Gordon Pogoda is an American composer, lyricist, and producer based in Los Angeles. In 2018, he signed a publishing deal with BMG Music. Previously, he had publishing deals with EMI Music, Universal Music and Warner Chappell Music.

==Biography==
Pogoda earned a B.S. in chemical engineering from the University of Massachusetts-Amherst. After working for a few years at an engineering firm, he decided to leave his engineering career behind and pursue his lifelong dream of songwriting, which he began at age 15 (he began playing piano at age 13.)

Pogoda has had songs featured in several media. In film, he had two songs featured in the Academy Award-winning picture Little Miss Sunshine, one in the film Josie and the Pussycats, one in the Disney film Get a Clue and several others. In television, Pogoda's songs have been featured in Hannah Montana with "If Cupid Had a Heart", and Sex and the City, CSI: Miami, ER, Will and Grace, King of the Hill, Samantha Who and Medium. Due to all his success in television and film, three albums of all Gordon Pogoda songs were released digitally. One is titled "Gordon Pogoda Songs From Film & TV", a 13-song various-artist set including "If Cupid Had a Heart" (featured in 17 TV shows and films such as Hannah Montana and Little Miss Sunshine). The second album is titled "If Cupid Had a Heart" and features all songs performed by guest vocalist Julie Griffin. And his latest album is called "The Indie Pop Collection".
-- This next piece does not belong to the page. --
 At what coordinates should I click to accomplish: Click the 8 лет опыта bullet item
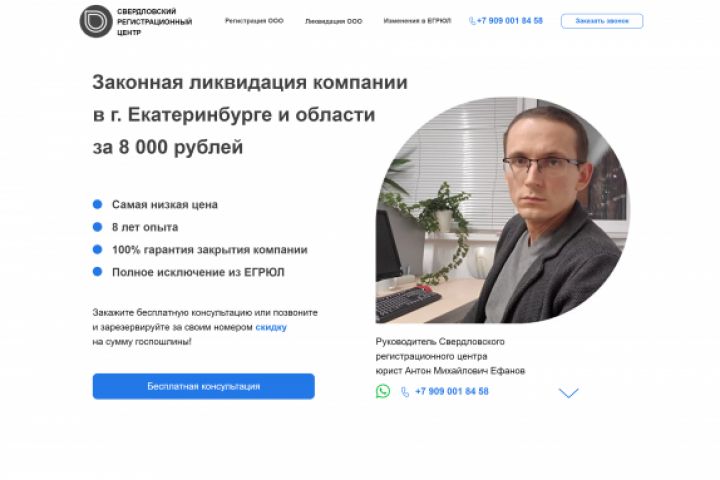pos(145,227)
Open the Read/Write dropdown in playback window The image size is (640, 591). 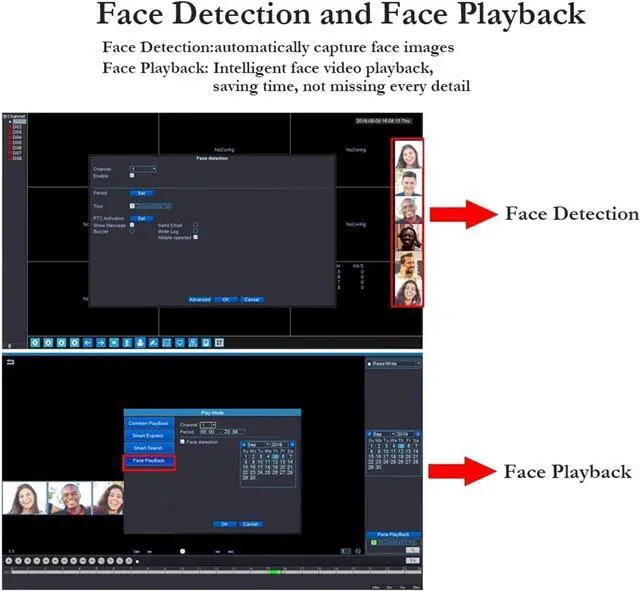coord(393,364)
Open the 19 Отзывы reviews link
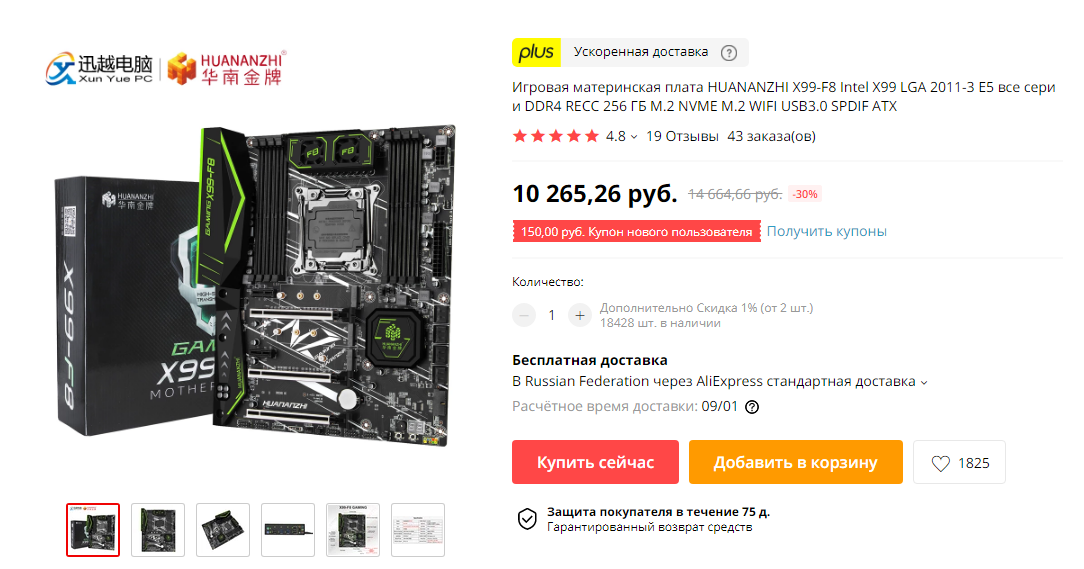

Pogoda most recently had a #1 song on the UK iTunes Vocal Songs chart - "Dancing in the Driver's Seat" by Sonia, and also a song on a #8 album in the UK - the song "Beautiful Battlefield" by Steps on their album Tears on the Dancefloor: Crying at the Disco. His remix of "Beautiful Battlefield" (subtitled "Gordon Pogoda Dance Remix") is featured on Steps' 4-CD boxed set "Singles Collection", out July 27, 2018, as the closing song. He also wrote two songs recorded by European Pop Idol winner Patrick Jurdić, and had the number two song of the year in Russia for pop/rock artist Sergey Lazarev, and a top 5 hit for Tereza Kerndlová in the Czech Republic, which was selected to represent the Czech Republic in the 2008 Eurovision Song Contest. A song "I Wish I Could Pretend" written in collaboration with the Latvian composer Lauris Reiniks came in second place to represent Ireland in the 2009 Eurovision Song Contest. He had a platinum record with the Australian group Scandal'us, three platinum and gold records with the Greek group Hi-5, and a platinum record for Finnish girl band Tiktak. In the United States, Pogoda wrote a top 10 hit on the U.S. Contemporary Christian singles chart for sister group Aurora, and a single for Natalie Grant. Pogoda has also had songs used for Disney films, CDs, TV shows & DVDs.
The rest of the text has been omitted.